Re: Other statistical techniques applicable to NBA analysis?

Posted: Mon Mar 02, 2015 11:41 pm
by knarsu3
AcrossTheCourt wrote:I'll knock one off the list for you: survival analysis deals with, well, the death rates for a population. Death can mean many things, like a failure. It deals a lot with a question like, How much of the population will survive after T amount of time? I'm not well-versed in this field, however. I think it can be applicable to the NBA for something like measuring how long players play in the NBA and when they retire. And it looks like I was right....

If you google NBA and survival analysis articles do come up, like this one:
http://repositories.lib.utexas.edu/hand ... 12-05-5631

"Bayesian hierarchical parametric survival analysis for NBA career longevity"
I had done some very basic survival analysis stuff last April-ish that I recently found:
https://twitter.com/knarsu3/status/572442903735377920
https://twitter.com/knarsu3/status/572443694588157952

As Evan Z pointed out, it should actually read: "probability for possessions not ending in shot clock violations or turnovers". And shot clock violations really should be included- thought I had, will have to go back and look.

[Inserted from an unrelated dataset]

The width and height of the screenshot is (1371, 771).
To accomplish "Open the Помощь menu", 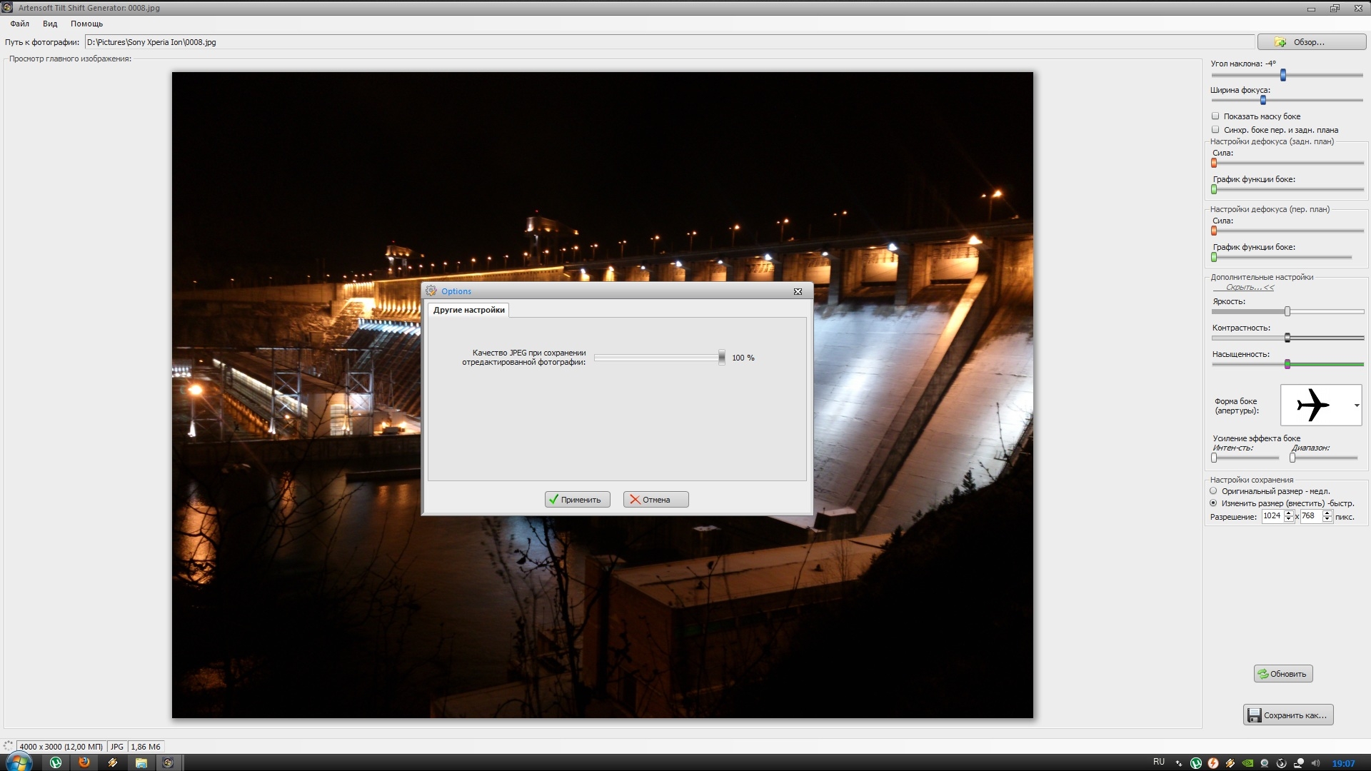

But this is definitely a tehnique/analysis I want to go back and re-explore with the SportVu data being made public. I had originally done this with the Vantage data but with a larger dataset from SportVu, would definitely make sense to go back and look at this again. Basically what I did above was a starting point. This is definitely applicable to the shot clock though. The 0 left on the shot clock would be "death".